Efficient Multi-Hop Question Answering over Knowledge Graphs via LLM Planning and Embedding-Guided Search
Manil Shrestha, Edward Kim
TL;DR
This work tackles the challenge of verifiable, multi-hop question answering over knowledge graphs by proposing two complementary hybrid approaches: LLM-Guided Planning, which uses a single planning step to generate relation sequences grounded in the KG, and Embedding-Guided Neural Search, a lightweight, LLM-free method that fuses text and graph embeddings to guide edge scoring. The planning approach delivers near-perfect accuracy with strong grounding and transferability, while the embedding-based method achieves over 100x speedups with competitive accuracy, enabling scalable, API-free inference. The authors further demonstrate that planning capabilities can be distilled into a small 4B-parameter model via LoRA, reducing costs to zero inference cost while maintaining grounding. Across MetaQA, grounded reasoning consistently outperforms ungrounded generation, and the right inductive biases—combining symbolic structure with learned representations—allow scalable, auditable KGQA without reliance on massive LLMs.
Abstract
Multi-hop question answering over knowledge graphs remains computationally challenging due to the combinatorial explosion of possible reasoning paths. Recent approaches rely on expensive Large Language Model (LLM) inference for both entity linking and path ranking, limiting their practical deployment. Additionally, LLM-generated answers often lack verifiable grounding in structured knowledge.
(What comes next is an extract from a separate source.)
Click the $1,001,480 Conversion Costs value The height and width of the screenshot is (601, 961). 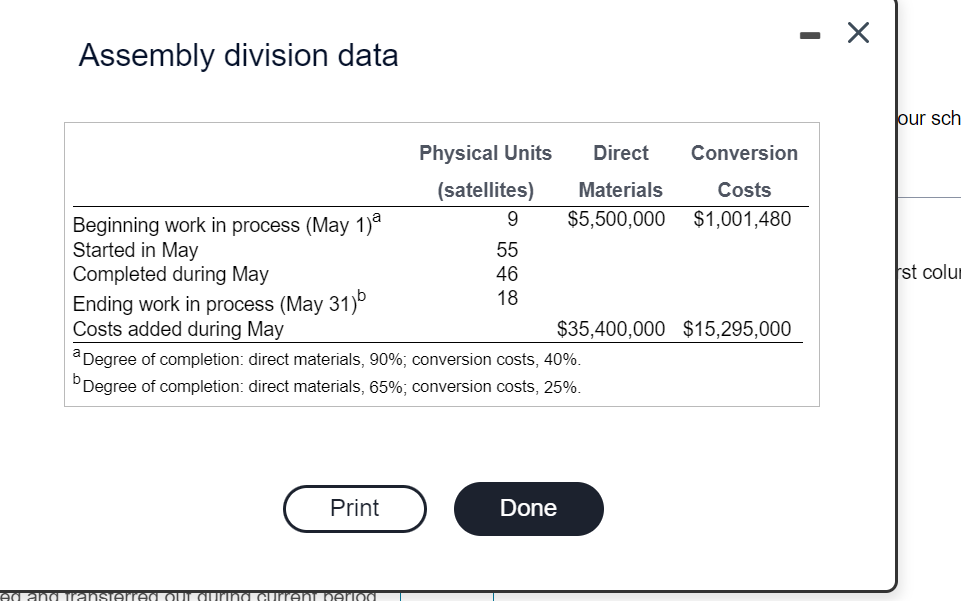(743, 218)

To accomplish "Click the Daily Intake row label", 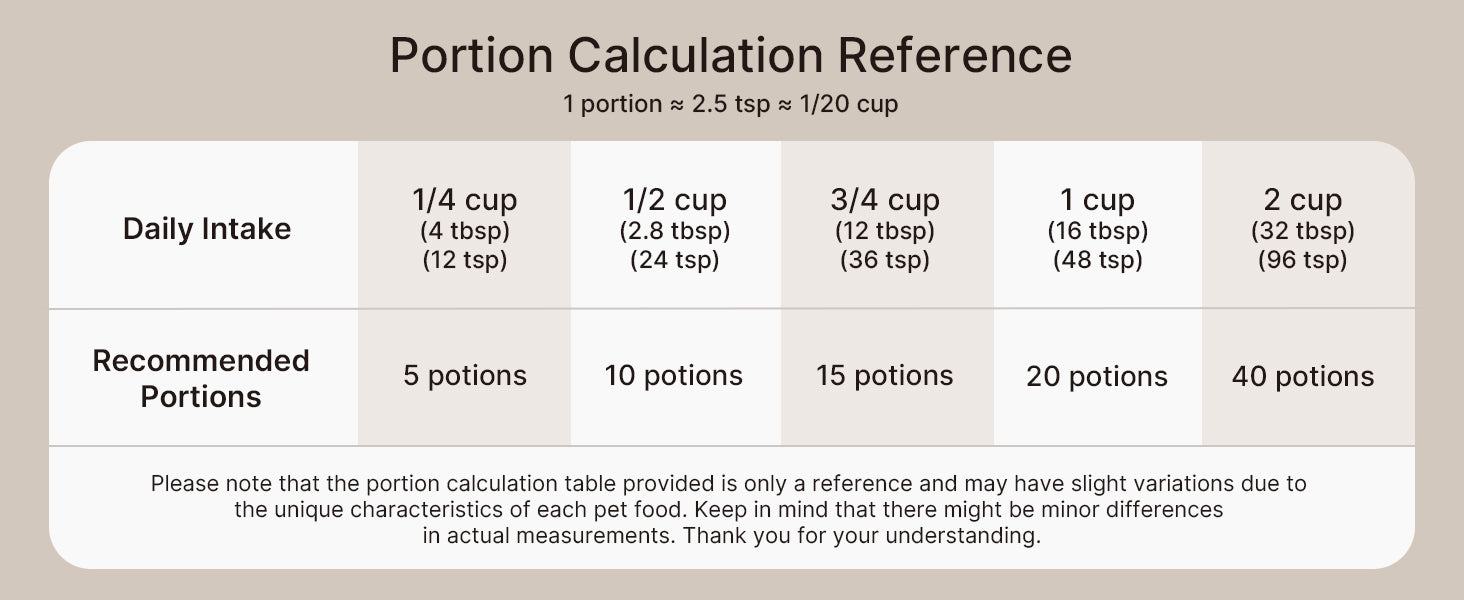I will pos(207,229).
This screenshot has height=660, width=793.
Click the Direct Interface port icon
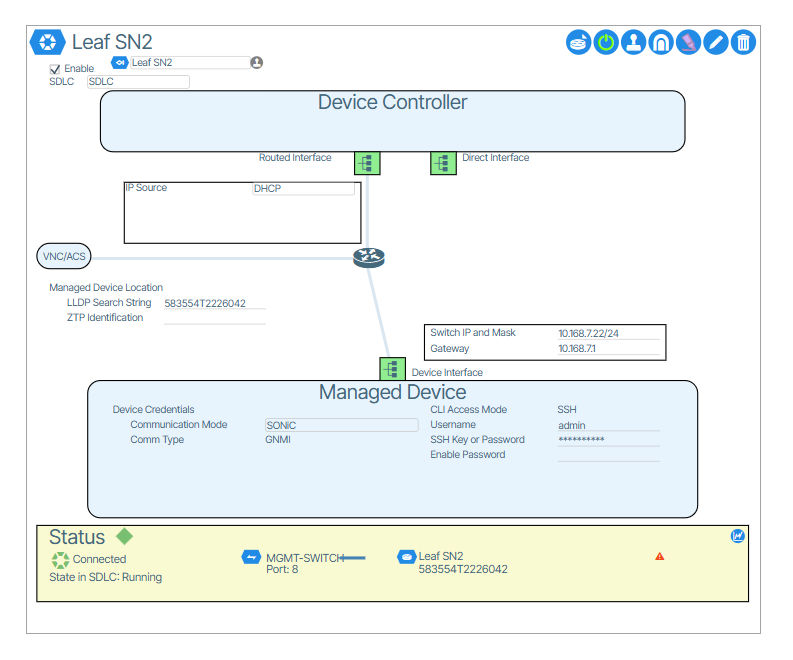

We present two complementary hybrid algorithms that address both efficiency and verifiability: (1) LLM-Guided Planning that uses a single LLM call to predict relation sequences executed via breadth-first search, achieving near-perfect accuracy (micro-F1 > 0.90) while ensuring all answers are grounded in the knowledge graph, and (2) Embedding-Guided Neural Search that eliminates LLM calls entirely by fusing text and graph embeddings through a lightweight 6.7M-parameter edge scorer, achieving over 100 times speedup with competitive accuracy. Through knowledge distillation, we compress planning capability into a 4B-parameter model that matches large-model performance at zero API cost. Evaluation on MetaQA demonstrates that grounded reasoning consistently outperforms ungrounded generation, with structured planning proving more transferable than direct answer generation. Our results show that verifiable multi-hop reasoning does not require massive models at inference time, but rather the right architectural inductive biases combining symbolic structure with learned representations.